Pingo de Mei Dia
“Não troco meu oxente pelo Ok de ninguém”, frase do grande mestre, que não carece de apresentações, o dramaturgo paraibano Ariano Suassuna, que a formulou como uma espécie de desabafo e um apelo à reflexão a nós nordestinos e brasileiros no trato com nossa arte, cultura, língua e nossa identidade.
Ariano parece conclamando para que nós pudéssemos olhar um pouco mais para interior: tanto o pessoal como geográfico, nosso torrão, para vermos que são nos rincões, grotões, povoados de chão batido que a cultura, a identidade do povo nordestino borbulha: Pastoril, Boi de Reis, São João (com fogueiras), o cordel, os cantadores de viola, emergem sem o marketing, sem as redes sociais, sem os chamados “agitadores culturais”. Porém, na verdade muitas das vezes, ou quase sempre, puxadas por brincantes analfabetos que apenas queriam (querem), de algum modo, expor suas emoções, uma forma de extravasar, exorcizar suas angústias, suas dores da vida sofrida na labuta diária e, por uma fração temporal exibir um sorriso no rosto.

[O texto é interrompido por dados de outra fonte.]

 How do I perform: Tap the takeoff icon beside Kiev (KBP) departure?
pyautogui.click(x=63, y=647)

Ariano era intransigente na defesa da arte da aldeia, quer dizer, da cultura popular isto está refletido em suas obras: literatura, desenhos e em falas à imprensa, nisto todos concordam. Mas, existe aqueles que o acusam de radicalismo. Ora que seja. Se faz necessário mais empenho, mais valia na defesa da arte popular. Arte tem que ser generosa, não sufocante e sufocando outra.

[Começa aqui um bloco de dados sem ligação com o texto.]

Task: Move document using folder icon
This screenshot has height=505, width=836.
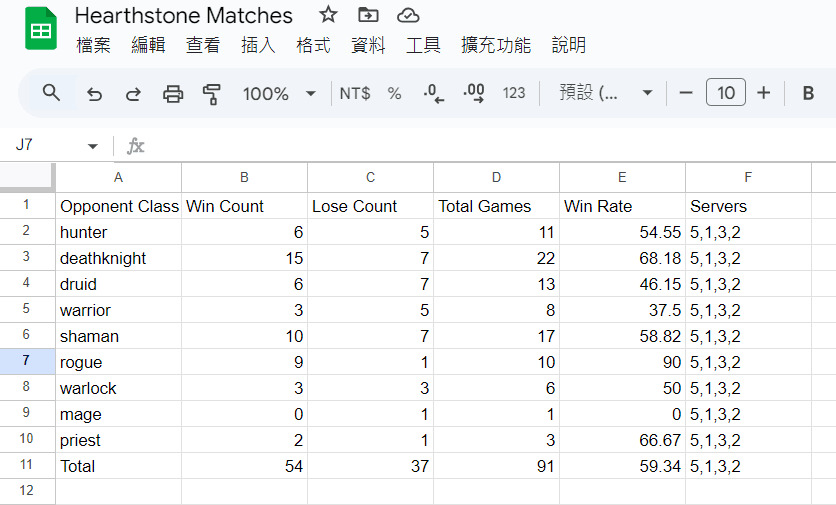Action: (x=368, y=15)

Na minha época de menino e toda minha adolescência lá na rua Augusto da Escócia, nº 49, nos Paredões, em Moscow, a gente se reunia para ouvir Luiz Gonzaga, Jackson do Pandeiro, Trio Mossoró, Trio Nordestino, além Chico, Caetano, Gil, Elizete Cardozo, Nelson Gonçalves Francisco José… Ouvi Apelo e Gente Humilde lá em casa numa radiola ABC – Elizabeth V -. A gente ouvia forró forró: sanfona, zabumba e triângulo, hoje chamado “forró pé de serra”, que aparentemente faz um esforço monumental para continuar existindo, ao contrário do chamado “forró de plástico” – cunhado, se não me falha a memória e ela quase sempre falha, por Chico César – onde há uma pressão estrutural e financeira se impondo para catapultá-lo às alturas em detrimento do forró tradicional.
Claro, que a humanidade evoluiu, continua seu fluxo e tudo faz parte do processo. Evoluímos em todas as áreas, isto não quer dizer que melhoramos, em algumas até pioramos, entretanto isto, é outra discussão. A impressão que dá é que o “Forró Pé de Serra” agoniza e tem seus dias contados. É preciso a valorização da nossa arte, nossas tradições, nossa identidade, claro sem radicalismo ou preconceitos. O grande Jackson do Pandeiro queria misturar chiclete com banana, mas depois que o Tio San tocasse tamborim, assim também como fez meu amigo Jaques Cassiano – um grande cartunista mossoroense, que para nossa frustração não quer mais desenhar – essa montagem com os “Garoto de Liverpool”, talvez saindo de uma entrevista ao amigo Togo, para o jornal De Fato e, indo relar o bucho no Pingo do Mei Dia, é preciso um pouco mais de ousadia de todos com a cultura regional.
Bom, mas quem quiser que fique com seu “plastificado”, prefiro um bom forró pé de serra: “Santo de barro, santo pequenino, desde menino…”. Viva o Nordeste, viva Mossoró, viva o Pingo de Mei Dia.
Brito e Silva – Cartunista
PS: Um show do cantor de forró Flávio José foi reduzido para ceder espaço para o sertanejo Gustavo Lima.